Set of tasks:
**a)** Answer these questions about the bullying article, one answer per line:
(i) On what date and at what time was the article posted?
(ii) What object was thrown at Weaver's head in high school?
(iii) What did the kids in the big truck throw at him?
**b)** Repeat the bullying article word for word from "It’s carried on" to "bullies told him.".

*** Opening Reading text ***

Bullying survivor explains impact of teasing, taunting

Bullying survivor explains impact of teasing, taunting


by TONY BURBECK / NewsChannel 36

Bio | Email | Follow: @TonyWCNC


Posted on March 10, 2011 at 7:31 PM

CHARLOTTE, N.C. -- Imagine being told you are worthless. Worse yet, you believe it.

Then add not talking to anyone about it because you’re afraid the bullying will just get worse.

"High school kids are vicious,” said Cody Weaver.

He heard and felt verbal and physical bullying because he’s gay.

"I've had a Bible thrown at me before, literally thrown at my head,” Weaver said.

It’s carried on into college.

"I had a couple of kids driving around in a big truck and they started screaming obscene words and they threw a glass bottle at me," he says.

Weaver says being told that he’s not normal and will never have a family are the worst things bullies told him.

Bullies use aggressive, intentional behavior, often repeated over time, to intimidate.

*** Closing Reading text ***
*** Opening Source material ***

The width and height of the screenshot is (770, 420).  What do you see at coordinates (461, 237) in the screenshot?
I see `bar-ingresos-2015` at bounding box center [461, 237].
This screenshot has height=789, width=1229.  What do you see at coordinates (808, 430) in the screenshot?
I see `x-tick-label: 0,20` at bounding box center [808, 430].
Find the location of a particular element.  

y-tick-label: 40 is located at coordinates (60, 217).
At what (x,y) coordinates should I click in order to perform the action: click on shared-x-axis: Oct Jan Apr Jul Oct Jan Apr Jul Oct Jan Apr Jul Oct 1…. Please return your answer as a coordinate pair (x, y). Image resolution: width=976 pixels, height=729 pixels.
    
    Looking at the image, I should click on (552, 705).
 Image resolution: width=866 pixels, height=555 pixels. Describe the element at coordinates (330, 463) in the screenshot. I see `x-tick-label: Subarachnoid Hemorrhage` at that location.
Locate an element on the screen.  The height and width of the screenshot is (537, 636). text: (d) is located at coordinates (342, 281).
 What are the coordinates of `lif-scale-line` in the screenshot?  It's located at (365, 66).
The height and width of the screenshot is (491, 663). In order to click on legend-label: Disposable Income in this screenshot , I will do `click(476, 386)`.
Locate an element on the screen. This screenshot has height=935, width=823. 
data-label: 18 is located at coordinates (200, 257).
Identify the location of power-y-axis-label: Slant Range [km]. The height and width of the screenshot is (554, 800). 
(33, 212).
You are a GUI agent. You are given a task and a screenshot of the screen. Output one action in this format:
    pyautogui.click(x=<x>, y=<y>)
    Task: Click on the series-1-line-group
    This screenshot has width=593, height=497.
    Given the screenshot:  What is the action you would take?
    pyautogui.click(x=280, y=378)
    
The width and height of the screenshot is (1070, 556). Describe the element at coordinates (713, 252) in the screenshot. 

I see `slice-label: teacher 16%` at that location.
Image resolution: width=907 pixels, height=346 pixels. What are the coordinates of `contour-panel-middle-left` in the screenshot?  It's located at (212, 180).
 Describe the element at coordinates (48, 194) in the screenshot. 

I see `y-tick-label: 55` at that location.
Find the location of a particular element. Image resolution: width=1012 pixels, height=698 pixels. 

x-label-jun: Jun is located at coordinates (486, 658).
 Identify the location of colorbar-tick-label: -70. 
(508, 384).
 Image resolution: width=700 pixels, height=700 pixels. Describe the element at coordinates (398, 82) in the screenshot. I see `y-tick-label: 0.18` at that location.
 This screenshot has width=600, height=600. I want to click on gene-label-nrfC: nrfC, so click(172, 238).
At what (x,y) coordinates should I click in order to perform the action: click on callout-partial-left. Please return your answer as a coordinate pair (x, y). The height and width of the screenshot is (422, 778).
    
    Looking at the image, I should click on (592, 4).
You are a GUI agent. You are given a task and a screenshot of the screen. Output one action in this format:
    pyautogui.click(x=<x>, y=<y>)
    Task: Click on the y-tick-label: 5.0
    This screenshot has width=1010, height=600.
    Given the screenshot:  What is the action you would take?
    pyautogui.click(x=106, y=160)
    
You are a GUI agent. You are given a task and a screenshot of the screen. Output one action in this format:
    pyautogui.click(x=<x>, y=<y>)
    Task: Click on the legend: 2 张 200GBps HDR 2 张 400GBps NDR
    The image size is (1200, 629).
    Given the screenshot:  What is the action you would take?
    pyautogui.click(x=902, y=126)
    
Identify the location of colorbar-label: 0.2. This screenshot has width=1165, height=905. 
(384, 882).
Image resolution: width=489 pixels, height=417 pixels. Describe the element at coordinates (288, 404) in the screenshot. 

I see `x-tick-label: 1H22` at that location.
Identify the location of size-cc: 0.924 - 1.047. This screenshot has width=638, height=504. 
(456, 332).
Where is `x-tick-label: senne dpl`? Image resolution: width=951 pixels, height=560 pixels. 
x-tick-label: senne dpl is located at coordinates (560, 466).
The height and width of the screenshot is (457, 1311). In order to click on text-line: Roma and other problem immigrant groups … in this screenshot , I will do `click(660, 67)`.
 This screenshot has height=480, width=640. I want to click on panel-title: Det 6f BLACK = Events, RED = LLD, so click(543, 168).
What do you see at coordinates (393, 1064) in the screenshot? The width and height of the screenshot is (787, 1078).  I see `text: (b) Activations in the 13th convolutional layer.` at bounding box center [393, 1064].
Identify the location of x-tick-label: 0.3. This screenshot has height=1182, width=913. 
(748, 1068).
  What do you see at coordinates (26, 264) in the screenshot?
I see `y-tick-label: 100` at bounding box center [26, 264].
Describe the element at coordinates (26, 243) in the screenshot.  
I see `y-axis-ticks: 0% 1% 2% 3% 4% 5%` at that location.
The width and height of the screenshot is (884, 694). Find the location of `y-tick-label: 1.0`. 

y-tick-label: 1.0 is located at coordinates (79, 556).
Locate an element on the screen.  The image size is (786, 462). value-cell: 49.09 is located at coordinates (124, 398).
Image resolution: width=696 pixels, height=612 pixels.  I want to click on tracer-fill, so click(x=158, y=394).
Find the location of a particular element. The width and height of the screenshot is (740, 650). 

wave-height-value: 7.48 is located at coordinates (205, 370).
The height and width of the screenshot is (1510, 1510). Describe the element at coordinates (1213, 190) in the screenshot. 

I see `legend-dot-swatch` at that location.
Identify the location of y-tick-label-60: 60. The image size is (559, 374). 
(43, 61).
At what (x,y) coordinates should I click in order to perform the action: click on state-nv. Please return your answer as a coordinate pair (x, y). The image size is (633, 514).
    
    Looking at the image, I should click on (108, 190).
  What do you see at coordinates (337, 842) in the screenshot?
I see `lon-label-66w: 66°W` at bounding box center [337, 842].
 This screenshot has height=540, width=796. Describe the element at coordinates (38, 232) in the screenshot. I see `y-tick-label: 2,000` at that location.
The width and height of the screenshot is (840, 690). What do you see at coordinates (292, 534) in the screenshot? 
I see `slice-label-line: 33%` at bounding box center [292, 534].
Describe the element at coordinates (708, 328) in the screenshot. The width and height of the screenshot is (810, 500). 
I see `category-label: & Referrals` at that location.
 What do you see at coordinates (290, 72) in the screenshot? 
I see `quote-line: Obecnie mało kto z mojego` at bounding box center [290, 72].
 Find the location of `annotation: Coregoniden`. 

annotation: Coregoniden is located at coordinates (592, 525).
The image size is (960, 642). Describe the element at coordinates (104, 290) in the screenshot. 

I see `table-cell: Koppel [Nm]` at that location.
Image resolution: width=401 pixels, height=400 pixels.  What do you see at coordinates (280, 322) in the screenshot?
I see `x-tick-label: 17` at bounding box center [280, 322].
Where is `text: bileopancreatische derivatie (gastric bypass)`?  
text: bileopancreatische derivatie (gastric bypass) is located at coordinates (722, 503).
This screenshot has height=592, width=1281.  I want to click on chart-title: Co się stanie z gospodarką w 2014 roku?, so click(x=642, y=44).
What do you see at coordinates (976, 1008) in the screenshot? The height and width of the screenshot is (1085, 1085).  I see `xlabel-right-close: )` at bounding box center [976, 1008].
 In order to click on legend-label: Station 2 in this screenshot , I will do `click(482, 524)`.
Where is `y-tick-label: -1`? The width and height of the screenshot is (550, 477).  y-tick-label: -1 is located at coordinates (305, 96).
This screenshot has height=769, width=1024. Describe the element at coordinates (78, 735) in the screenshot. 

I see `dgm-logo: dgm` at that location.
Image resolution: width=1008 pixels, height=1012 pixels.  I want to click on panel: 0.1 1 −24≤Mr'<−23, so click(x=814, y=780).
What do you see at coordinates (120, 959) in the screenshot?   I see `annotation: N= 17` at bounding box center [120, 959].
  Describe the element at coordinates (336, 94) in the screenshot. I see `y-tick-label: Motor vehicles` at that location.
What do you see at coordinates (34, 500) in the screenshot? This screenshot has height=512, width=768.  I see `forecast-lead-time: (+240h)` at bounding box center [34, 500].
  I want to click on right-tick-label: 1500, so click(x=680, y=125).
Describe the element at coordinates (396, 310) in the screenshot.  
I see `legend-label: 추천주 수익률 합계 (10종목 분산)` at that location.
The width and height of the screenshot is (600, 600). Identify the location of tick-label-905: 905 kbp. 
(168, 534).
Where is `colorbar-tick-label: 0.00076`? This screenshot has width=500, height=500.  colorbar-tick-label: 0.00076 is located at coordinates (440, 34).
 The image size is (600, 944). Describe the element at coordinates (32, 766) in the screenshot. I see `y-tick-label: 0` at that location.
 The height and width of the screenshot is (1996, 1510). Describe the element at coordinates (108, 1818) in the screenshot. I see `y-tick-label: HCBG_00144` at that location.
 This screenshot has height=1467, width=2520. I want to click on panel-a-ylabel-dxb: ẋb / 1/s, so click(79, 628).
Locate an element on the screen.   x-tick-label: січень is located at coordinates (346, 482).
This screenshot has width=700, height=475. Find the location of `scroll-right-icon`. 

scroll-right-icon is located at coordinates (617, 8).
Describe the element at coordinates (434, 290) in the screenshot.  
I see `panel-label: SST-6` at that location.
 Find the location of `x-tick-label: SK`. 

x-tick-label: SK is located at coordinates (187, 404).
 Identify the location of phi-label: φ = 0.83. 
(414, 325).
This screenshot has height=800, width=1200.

*** Closing Source material ***

Solutions:
**a)**
(i) March 10, 2011, at 7:31 PM
(ii) A Bible
(iii) A glass bottle

**b)**
It’s carried on into college.

"I had a couple of kids driving around in a big truck and they started screaming obscene words and they threw a glass bottle at me," he says.

Weaver says being told that he’s not normal and will never have a family are the worst things bullies told him.